Further, if you apply extreme amounts of compression, distortion occurs, which may lead to listening fatigue for you as well as your audience. Of course, the amount of compression that you can use in order to fit a certain music genre can vary, but just stay aware of how it affects your music and act accordingly.

It is also very important that you always listen to your own mastering project and your reference library at the same loudness level when you compare them. There is no doubt that while a heavily compressed song – dynamically speaking – may sound more impactful at first, you will sacrifice detail and nuance.

Finally, keep in mind that the current trend in music streaming is a target loudness of approximately -16 LUFS (also see tip 5 and 10), so if you deliver a significantly louder song, it will get turned down automatically if the listener chooses to apply the ‘normalization’ feature such as ‘SoundCheck’ or ‘Same Level’ that aligns the loudness of the songs in the library. And if that happens, your very loud song may well end up sounding much less impressive than the competition!

SDC Meter in Finalizer

10: Trust Your Ears. But Consult Your Eyes

Metering your audio signal is an important part of mastering. Your ears may not detect the onset of clipping or be able to tell you precisely how much gain you can add before you reach 0 dBFS. Without metering, you may be unaware of when the compressors/limiters kick in or how a certain EQ-shelve affects the overall loudness.

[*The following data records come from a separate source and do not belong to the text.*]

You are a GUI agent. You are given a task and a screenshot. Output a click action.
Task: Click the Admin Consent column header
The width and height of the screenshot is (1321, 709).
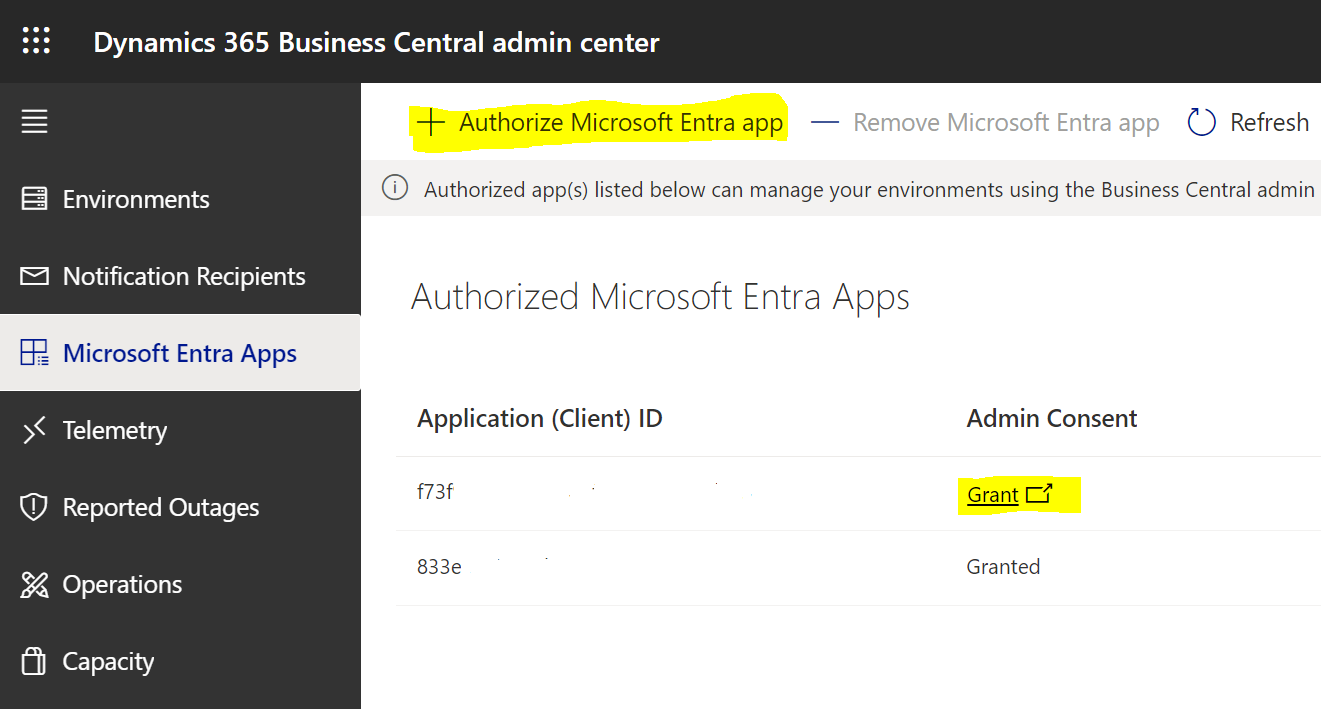click(x=1052, y=418)
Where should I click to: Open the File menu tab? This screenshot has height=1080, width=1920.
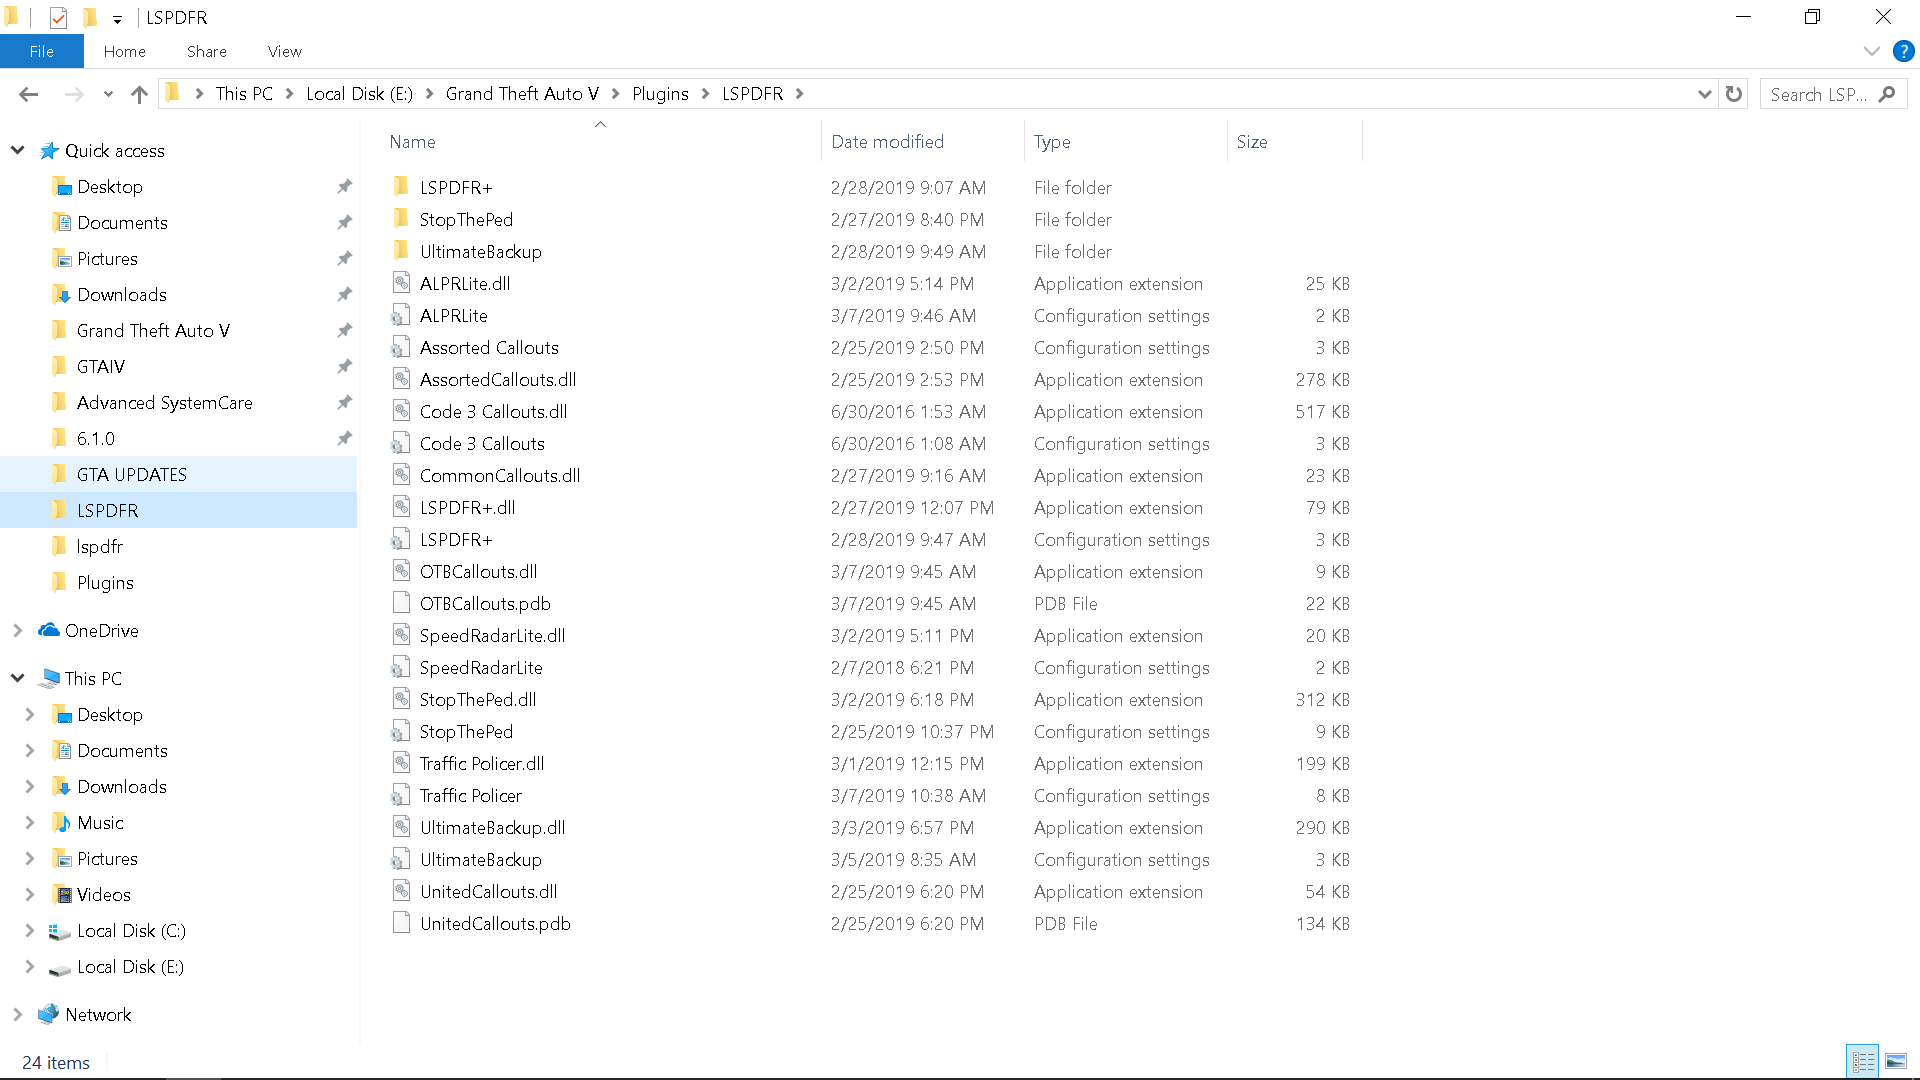[41, 51]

In short: You should always trust your ears – but if you’re not paying attention to what the meters are telling you, you do risk making mistakes. And related to that, to give your ears a fighting chance make sure to take a short break every now and then. But the visual feedback you can get from a loudness meter or spectral analyzer is a great supplement. Most professionals use them, and if you’re relatively new to mastering, it is definitely a crucial tool. (Advanced spectral analysis will be the topic of a future article…)

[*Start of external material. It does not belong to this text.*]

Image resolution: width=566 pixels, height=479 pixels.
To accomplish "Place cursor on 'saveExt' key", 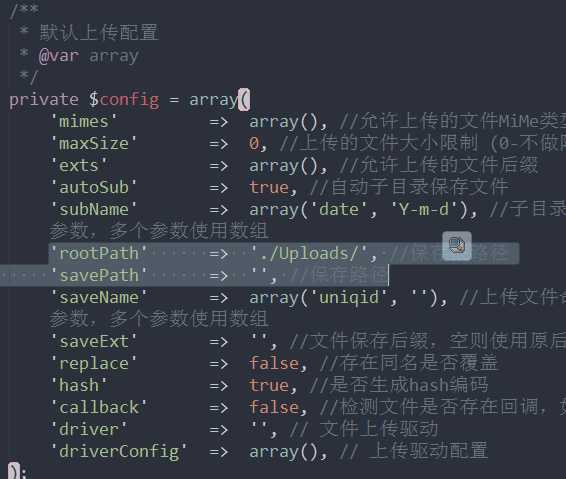I will [x=94, y=342].
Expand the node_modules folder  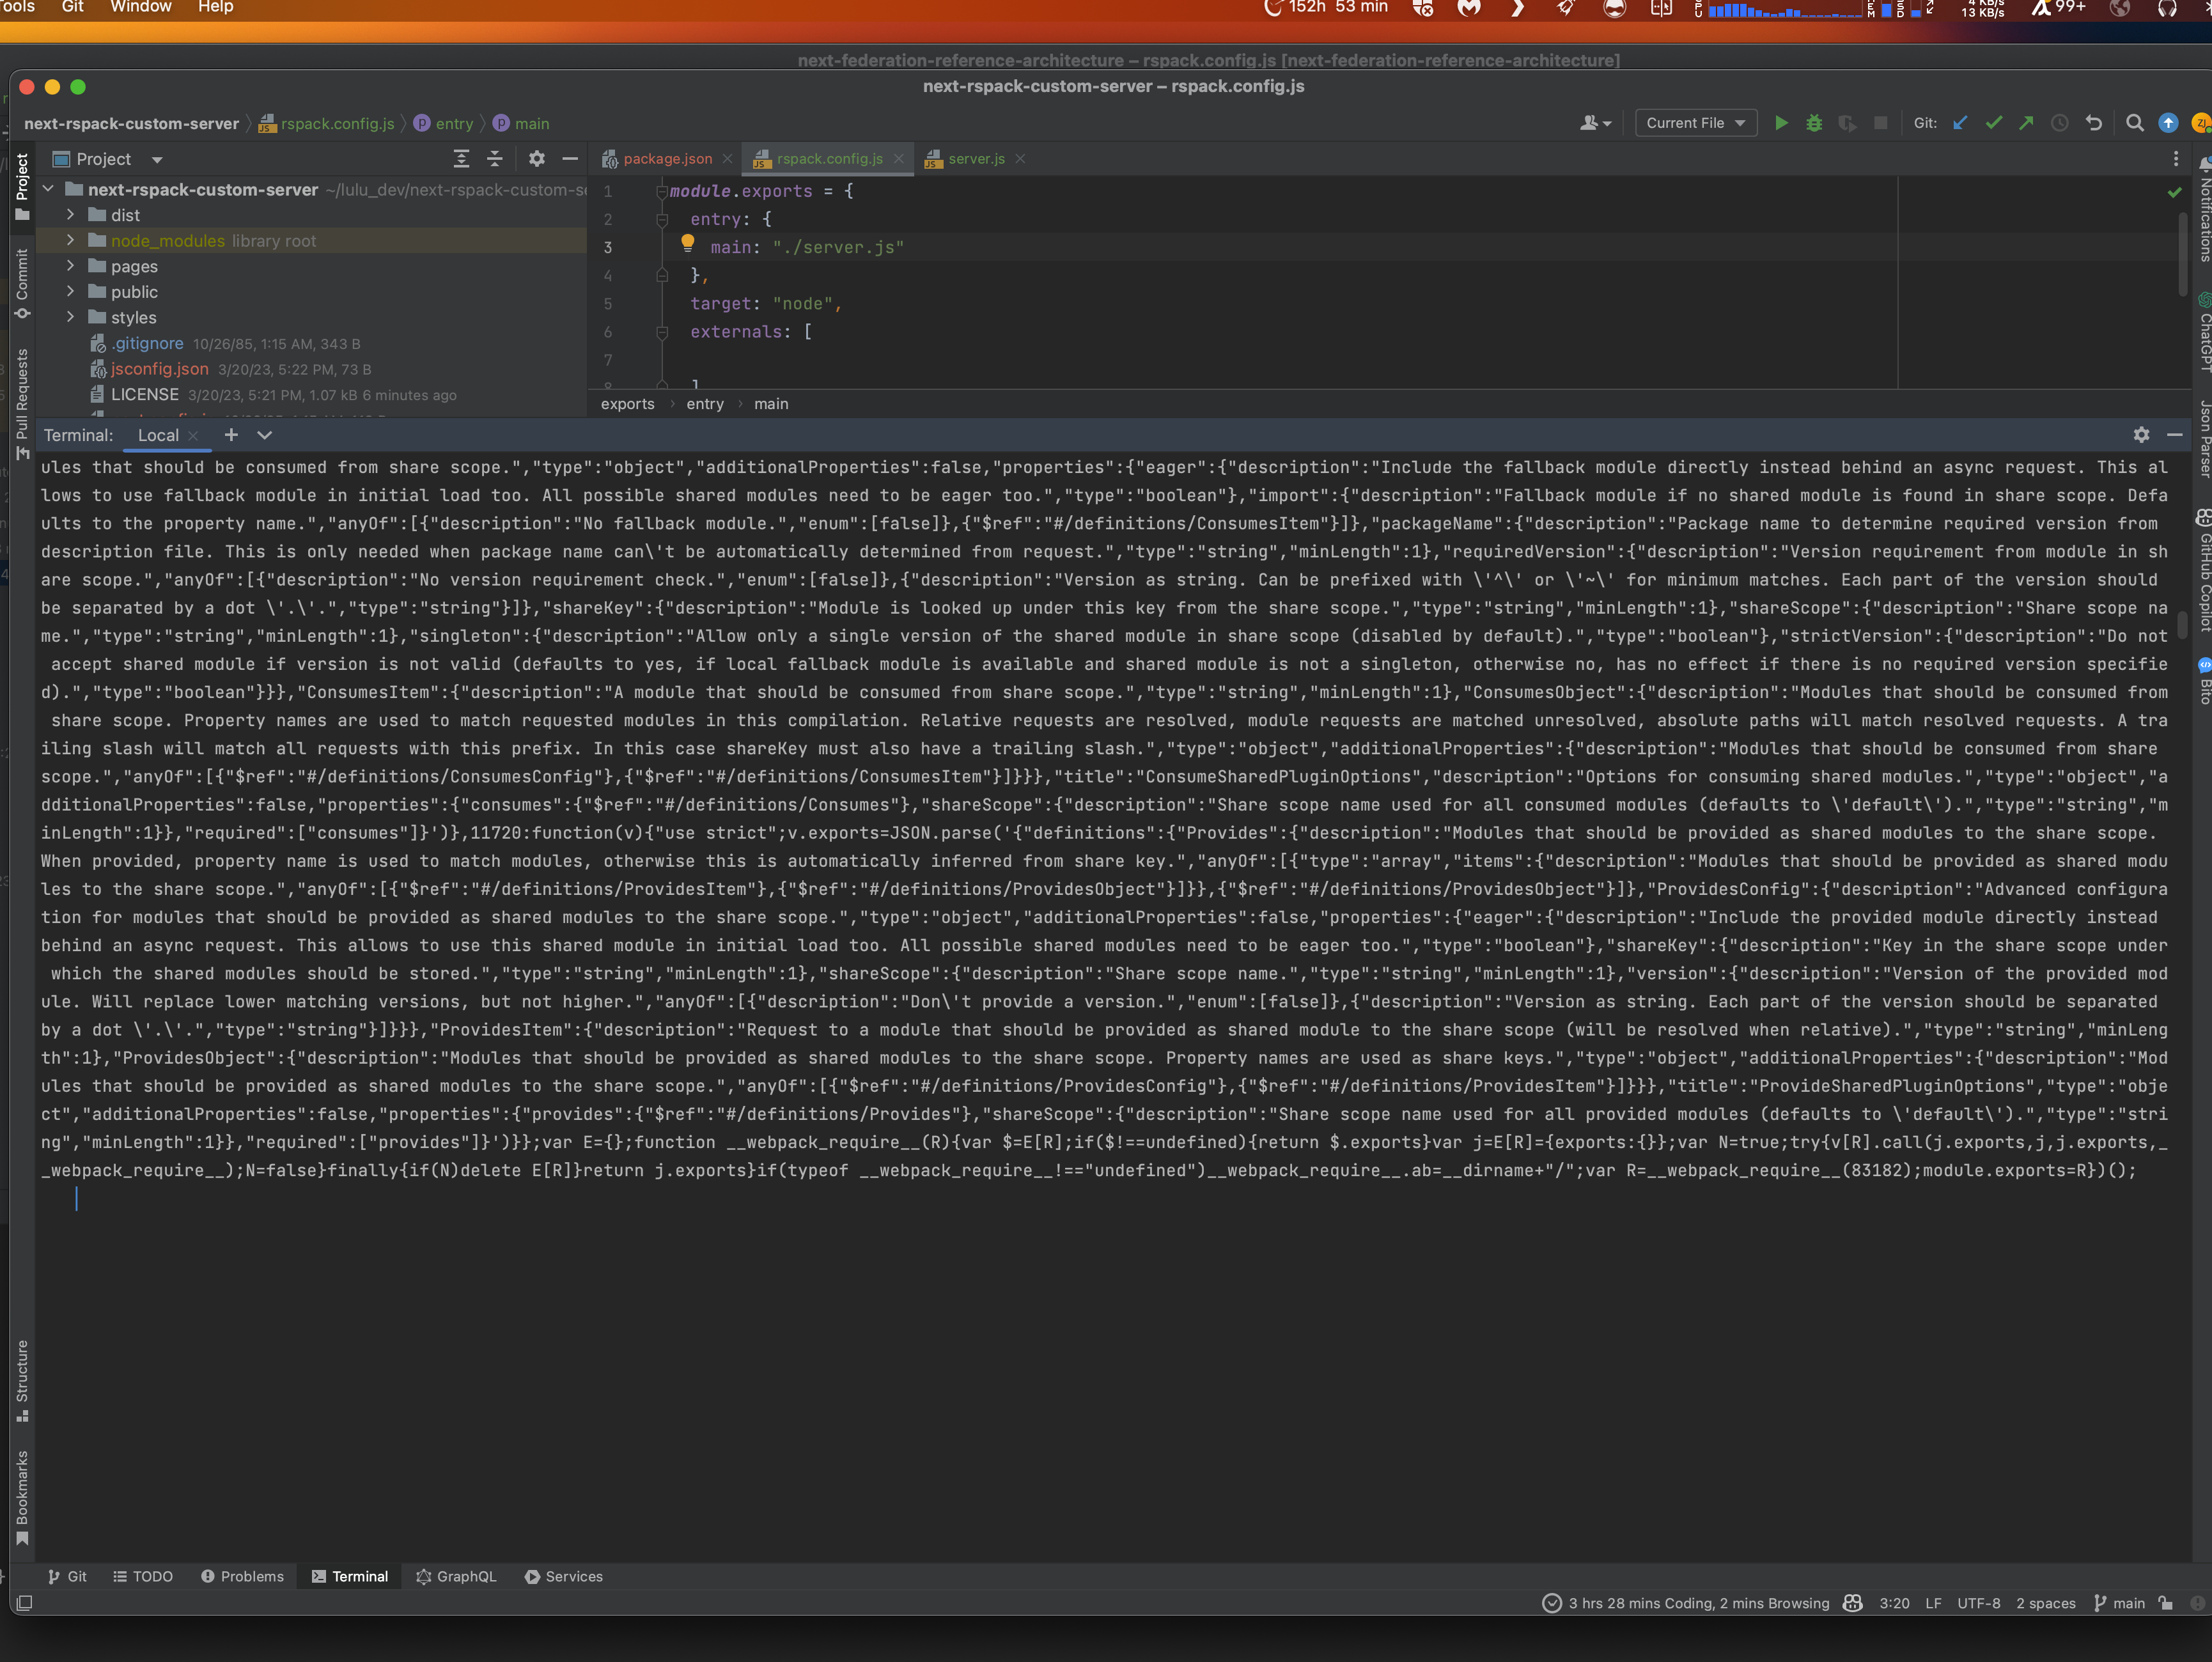coord(70,241)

We’ll get into a full description of loudness meters in another article. For now, you have to know about the LUFS metering scale, the three common timescales used in determining loudness and True Peak.

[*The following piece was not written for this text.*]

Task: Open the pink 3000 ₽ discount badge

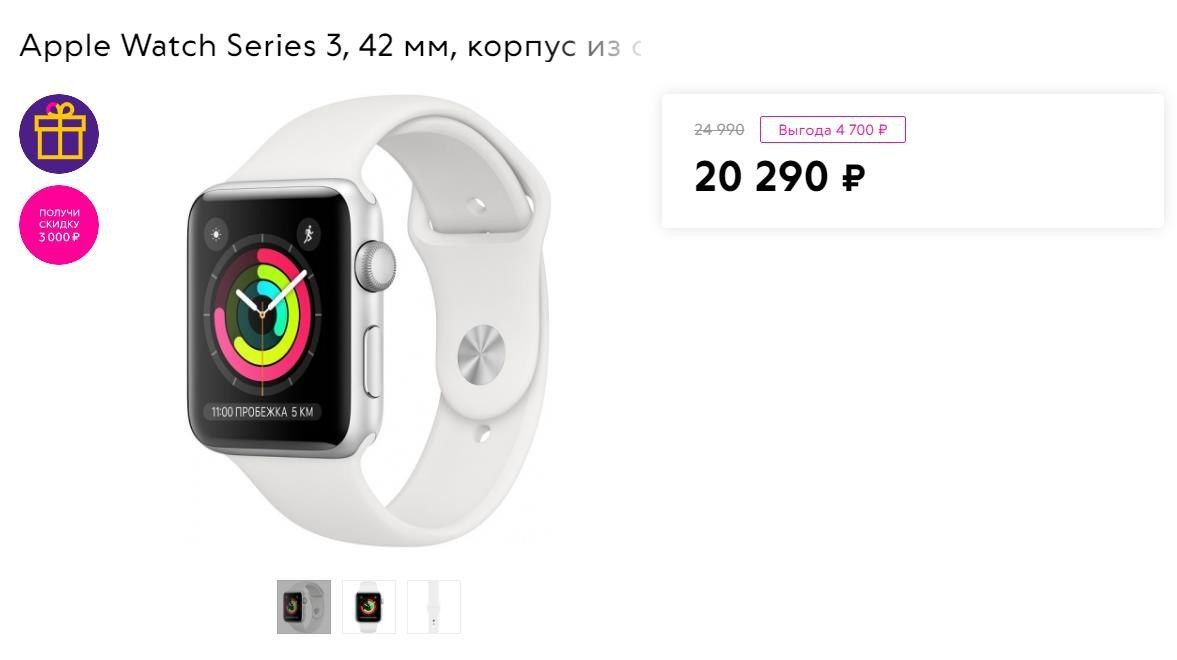Action: coord(59,225)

LUFS stands for ‘Loudness Units Full Scale’. The scale doesn’t measure sound as a dB meter or a VU meter would. Rather, it accounts for how the human ear (and brain) perceives the loudness of a track. That’s also why there is only one loudness value or level, instead of one per channel.

There are three standard ways of measuring loudness:

  • Momentary loudness (that read 400 ms of signal when determining a value)
  • Short-Term loudness (3 seconds of signal)
  • Long-Term/Integrated Loudness or Program Loudness (that calculates an overall loudness of the entire song)

Please note that the recommended loudness target of -16 LUFS for most streaming services is

measured as Integrated loudness – across the full duration of the song.

True Peak

Often, there can be small peaks of sound in-between digital samples that go undetected in digital tools. Where traditional peak meters and conventional peak limiters fail to read those true peaks of sound, a True Peak meter will provide the mastering engineer with the actual reading.

Without a True Peak meter and True-Peak Limiter especially, a mastered track could go into digital clipping when converted to a lossy format like MP3 or OGG Vorbis or when being Digital-Analog converted in playback systems. This can happen, even if no distortion is heard when monitoring the final master.

Finally, we recommend that you use a loudness meter in two ways. First, as a real-time measure that shows you what is happening here and now, and secondly, run a integrated loudness measurement once in a while to keep updated on how your recent tweaks affect the overall long-term loudness. Certain mastering tools can help optimize/automate this process (more about that later).

Read more about the topic in this article… [insert link]


Finally, apart from a loudness meter, other important visual-feedback tools include Spectral Analyzers, Mid/Side and gain-reduction meters.

Well, we hope that these 10 things to know about mastering will help you get off to a great start as being your own mastering engineer. Or if you are already there, that you may have discovered one or two new aspects that will help you achieve even better mastering results in the future!